TASK TO COMPLETE =>
Could you print the listing below line for line, leaving out the pictures?

Entries on locating words and elements
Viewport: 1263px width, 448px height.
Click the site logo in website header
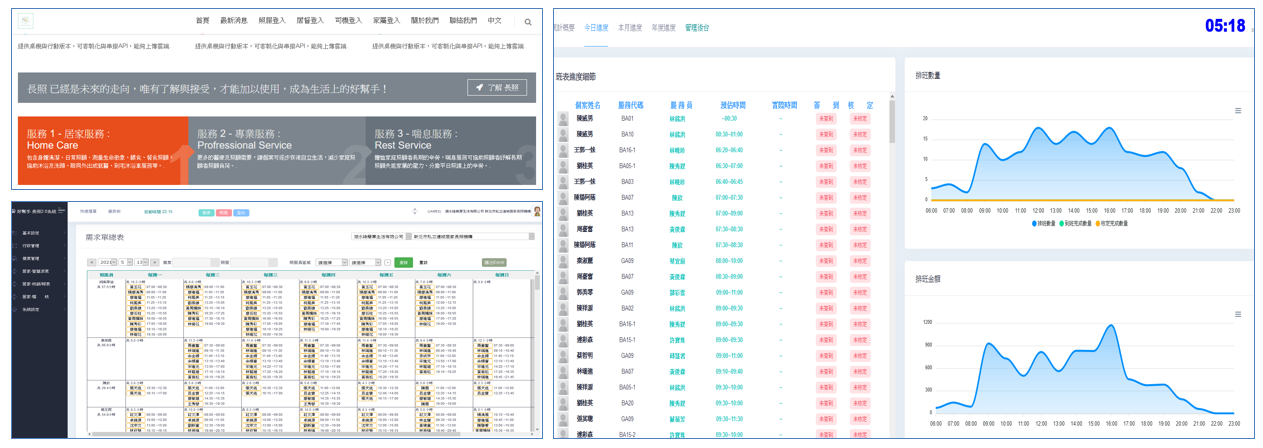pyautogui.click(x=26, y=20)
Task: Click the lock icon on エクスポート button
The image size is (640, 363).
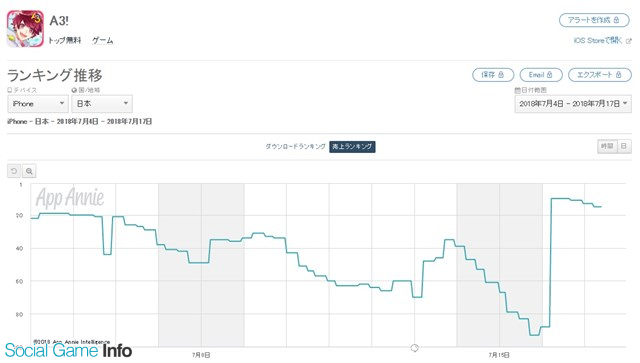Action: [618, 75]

RESPONSE =>
Viewport: 1263px width, 448px height.
Click the site logo in website header
pyautogui.click(x=26, y=20)
Task: Click the lock icon on エクスポート button
The image size is (640, 363).
Action: [618, 75]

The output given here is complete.